=== TEXT SHOWN ===
################
Introduction
The current implementation of .NET generics is used mainly to make type-safe collections faster and more easy to use. Doing calculations on generic types is not as straightforward.
The problem
An example for doing calculations on generic types would be a generic method to calculate the sum of all elements in a List<T>
. Of course, summing up all elements of a list only makes sense if T
is a type such as int
, double
, decimal
that defines an addition operation.
Somebody coming from a C++ background might implement such a method like this:
public class Lists {
...
public static T Sum(List<T> list)
{
T sum=0;
for(int i=0;i<list.Count;i++)
sum+=list[i];
return sum;
}
...
}
This is not possible in C# because unconstrained type parameters are assumed to be of type System.Object
, which does not define a +
operation.
To constrain type parameters in C#/.NET, you specify interfaces that the type has to implement. The problem is that interfaces may not contain any static methods, and operator methods are static methods.
So with the current constraint system, it is not possible to define operator constraints.
A clean way to enable numerical computations would be to let the basic data types like int
, float
, double
, decimal
etc. implement an interface for arithmetic operations. Then this interface could be used to constrain the type parameters. This would work similar to the IComparable<T>
interface that all basic data types implement.
I tried to convince the people at Microsoft to implement such an interface, but apparently they won't be able to do it in time for Whidbey.
We are on our own
Many people have been thinking about this problem, among them Eric Gunnerson and even Anders Hejlsberg.
################
Could you resume the piece on arithmetic with .NET generic types, picking up right after its last sentence?

=== DATA ENTRIES ===
################
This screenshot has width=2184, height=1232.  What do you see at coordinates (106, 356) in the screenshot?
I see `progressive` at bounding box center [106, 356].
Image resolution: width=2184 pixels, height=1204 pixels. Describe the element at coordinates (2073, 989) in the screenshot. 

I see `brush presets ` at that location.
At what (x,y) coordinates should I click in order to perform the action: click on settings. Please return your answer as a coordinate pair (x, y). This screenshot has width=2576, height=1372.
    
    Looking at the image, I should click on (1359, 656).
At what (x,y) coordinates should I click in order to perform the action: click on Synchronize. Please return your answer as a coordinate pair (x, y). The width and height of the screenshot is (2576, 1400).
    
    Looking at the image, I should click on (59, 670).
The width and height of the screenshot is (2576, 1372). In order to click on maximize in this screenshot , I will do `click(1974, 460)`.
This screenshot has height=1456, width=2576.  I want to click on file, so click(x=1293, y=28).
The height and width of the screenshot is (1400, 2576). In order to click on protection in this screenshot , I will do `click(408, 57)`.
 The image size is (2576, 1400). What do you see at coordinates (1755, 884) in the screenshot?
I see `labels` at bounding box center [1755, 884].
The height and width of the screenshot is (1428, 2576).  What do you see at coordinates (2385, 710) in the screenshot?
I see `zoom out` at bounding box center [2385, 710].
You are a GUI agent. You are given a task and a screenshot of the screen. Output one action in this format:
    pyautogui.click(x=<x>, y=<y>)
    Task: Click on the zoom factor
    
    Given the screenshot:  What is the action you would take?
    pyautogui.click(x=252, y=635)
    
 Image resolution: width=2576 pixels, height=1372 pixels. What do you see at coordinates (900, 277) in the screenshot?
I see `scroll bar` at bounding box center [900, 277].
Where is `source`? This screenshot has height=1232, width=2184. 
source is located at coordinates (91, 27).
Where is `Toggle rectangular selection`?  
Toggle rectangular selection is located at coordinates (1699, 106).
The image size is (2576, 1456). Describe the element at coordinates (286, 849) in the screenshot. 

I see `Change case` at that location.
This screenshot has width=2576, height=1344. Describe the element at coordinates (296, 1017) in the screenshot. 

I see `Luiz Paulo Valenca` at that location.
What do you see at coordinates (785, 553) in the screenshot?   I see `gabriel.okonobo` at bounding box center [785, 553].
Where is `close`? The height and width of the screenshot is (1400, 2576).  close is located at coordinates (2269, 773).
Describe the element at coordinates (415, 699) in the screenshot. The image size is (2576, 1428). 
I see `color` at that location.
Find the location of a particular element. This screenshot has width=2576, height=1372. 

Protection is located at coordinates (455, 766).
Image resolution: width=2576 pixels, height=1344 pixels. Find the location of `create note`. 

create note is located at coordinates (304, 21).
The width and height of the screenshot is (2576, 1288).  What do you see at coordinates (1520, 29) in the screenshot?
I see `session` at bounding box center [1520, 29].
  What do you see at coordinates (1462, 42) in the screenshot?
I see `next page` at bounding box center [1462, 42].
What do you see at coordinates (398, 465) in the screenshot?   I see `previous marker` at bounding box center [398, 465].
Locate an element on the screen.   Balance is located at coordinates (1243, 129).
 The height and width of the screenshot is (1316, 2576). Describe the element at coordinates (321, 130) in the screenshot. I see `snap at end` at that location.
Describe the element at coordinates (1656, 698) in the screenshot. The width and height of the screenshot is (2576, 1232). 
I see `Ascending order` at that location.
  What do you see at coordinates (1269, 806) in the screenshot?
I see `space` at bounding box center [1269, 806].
################
=== OUTPUT OF THE TASK ===
The solution proposed by Anders Hejlsberg was to have an abstract class Calculator<T>
that has to be specialized for each primitive type. The generic type would then use an instance of the appropriate calculator to do the calculations.
Here is the code (copied from Eric Gunnerson's Blog):
First define the abstract base class:
public abstract class Calculator<T>
{
public abstract T Add(T a, T b);
}
Then specialize for the types you want to perform calculations on:
namespace Int32
{
public class Calculator: Calculator<int>
{
public override int Add(int a, int b)
{
return a + b;
}
}
}
Then use an appropriate Calculator<T>
to do the calculations. Here is an example that calculates the sum of all elements in a List<T>
.
class AlgorithmLibrary<T> where T: new()
{
Calculator<T> calculator;
public AlgorithmLibrary(Calculator<T> calculator)
{
this.calculator = calculator;
}
public T Sum(List<T> items)
{
T sum = new T();
for (int i = 0; i < items.Count; i++)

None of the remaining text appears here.